# Kona loves going outside (pics)



## SmittenHavaneseMommy (Feb 18, 2008)

We've been outside alot today, it was so warm and sunny. The kids and I get a good laugh when we go into the back yard and Kona follows doing his "happy dance" as we call it. He wiggles and jumps and runs as fast as his little legs will carry him. I wanted to add a few pics for you all.  We LOVE spring!  :whoo:

He loves to jump in the leaves and dig to see just what's burried under there! * I am hoping he finds my daughters glove* HAHAHA
















FLOWERS!!!!!!!! My favorite!









Digging w/ my brother and sister!









I didn't kill Spiderman Mommy--- It was the cat, I pWOMISE


----------



## Guest (Mar 13, 2008)

He is adorable.
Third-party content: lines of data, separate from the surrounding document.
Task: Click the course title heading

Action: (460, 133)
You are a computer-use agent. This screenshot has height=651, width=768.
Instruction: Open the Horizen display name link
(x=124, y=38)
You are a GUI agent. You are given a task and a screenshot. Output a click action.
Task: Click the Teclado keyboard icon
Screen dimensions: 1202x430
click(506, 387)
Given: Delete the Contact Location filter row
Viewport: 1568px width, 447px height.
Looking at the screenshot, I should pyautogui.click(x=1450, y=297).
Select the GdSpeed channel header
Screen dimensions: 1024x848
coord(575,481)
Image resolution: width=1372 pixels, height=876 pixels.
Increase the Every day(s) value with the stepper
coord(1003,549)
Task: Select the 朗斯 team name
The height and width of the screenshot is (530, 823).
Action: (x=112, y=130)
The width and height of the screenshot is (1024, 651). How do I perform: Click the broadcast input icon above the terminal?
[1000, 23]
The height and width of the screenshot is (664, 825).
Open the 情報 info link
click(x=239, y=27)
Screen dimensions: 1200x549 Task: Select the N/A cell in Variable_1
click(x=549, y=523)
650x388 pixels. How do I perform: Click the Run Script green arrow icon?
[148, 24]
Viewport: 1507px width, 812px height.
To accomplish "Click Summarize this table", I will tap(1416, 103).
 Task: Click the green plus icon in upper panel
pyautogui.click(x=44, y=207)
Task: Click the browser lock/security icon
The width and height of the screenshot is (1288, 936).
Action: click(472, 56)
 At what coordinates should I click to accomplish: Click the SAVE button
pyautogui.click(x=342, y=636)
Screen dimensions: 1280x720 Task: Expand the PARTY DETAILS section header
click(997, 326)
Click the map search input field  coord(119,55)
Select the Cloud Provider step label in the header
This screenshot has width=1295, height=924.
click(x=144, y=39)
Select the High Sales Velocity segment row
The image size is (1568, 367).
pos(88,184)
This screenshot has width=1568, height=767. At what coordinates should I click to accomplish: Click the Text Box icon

Can you share him with all of us? JK!


----------



## Jan D (Mar 13, 2007)

Kona is just adorable. Isn't it fun watching them play outside? The running, flying through the air and hopping are priceless!

Jan


----------



## anneks (Mar 13, 2007)

Oh gosh he is adorable. I am sure these pictures aren't helping the forum members with puppyitis. He looks so happy to be playing outside!


----------



## SmittenHavaneseMommy (Feb 18, 2008)

LOL Kristy! I could UPS him around the forum.. LOL


----------



## Jill in Mich (Feb 24, 2008)

What a cutie! Puppy, flowers, kids & nice weather .... it doesn't get much better than that!


----------



## Guest (Mar 13, 2008)

Hey, I will pay for my share of postage! :biggrin1:


----------



## Redorr (Feb 2, 2008)

Watch out for the SPSL!!! He's a jewel. Looks so great with your kids. Better take that Holiday photo now!


----------



## SmittenHavaneseMommy (Feb 18, 2008)

Whats SPSL?


----------



## havaluv (Oct 15, 2007)

What a cutie patootie! Sounds like a great day!


----------



## maryam187 (Jul 18, 2007)

Brooke, Kona looks so happy and tiny, how old is he now? SPSL: you should ask Amanda or Lina about that, I'm sure they'd love to give you a taste of it


----------



## Diana (Oct 23, 2007)

Brooke-
Kona is such a cute fluffball!!

SPSL is the Super Puppy Snatching League. I was warned about them when I got Teddy. They can't help themselves when they see a puppy!! :biggrin1:


----------



## SmittenHavaneseMommy (Feb 18, 2008)

Kona is 10 weeks, will be 11 weeks on saturday. 
OH NOOOOOOOOOOOOOOO No snatching the Kona. . . LOL!


----------



## melissaj4 (Feb 10, 2008)

Those are adorable pictures.
We love spring here too.


----------



## Lina (Apr 26, 2007)

Kona is so cute! haha! I'm sure that when Amanda moves to SC she will be within perfect distance of puppy snatching.


----------



## Me&2Girls (May 11, 2007)

Wonderful photos - love the Spiderman toy. Is it the kids'? Or a designated dog toy?


----------



## whitBmom (Nov 27, 2006)

Such a cute puppy! Awww, that innocent little face... Puppies, they are just so sweet!!


----------



## JanB (Oct 26, 2007)

Brooke, Kona is just adorable.

I love the daffodils too and know that when I see them it really is Spring  It's my favorite season!


----------



## Doggie Nut (Oct 20, 2006)

Kona is toooo "kute"!!


----------



## SmittenHavaneseMommy (Feb 18, 2008)

Well, Spiderman was one of the kids toys, but my son gave it to Kona when we first brought him home.


----------



## mckennasedona (Feb 20, 2007)

Kona is adorable. It's so fun to watch puppies play outside. Thanks for sharing the photos.


----------



## TobyBaby (Mar 8, 2008)

What a cutie pie that Kona is. Thanks for sharing those pics. Off to warn my little guy to hide his Spiderman before Toby comes home...


----------



## SMARTY (Apr 19, 2007)

I just love this age, Kona is sooooo cute.


----------



## Thumper (Feb 18, 2007)

Those are GREAT pictures!

Hey, we have the Spiderman Rope toy here and I do NOT know what Gucci's deal is with it, but she *insists *on keeping it OUTSIDE!! lol, I will bring it in, and she will drag it back out to the yard.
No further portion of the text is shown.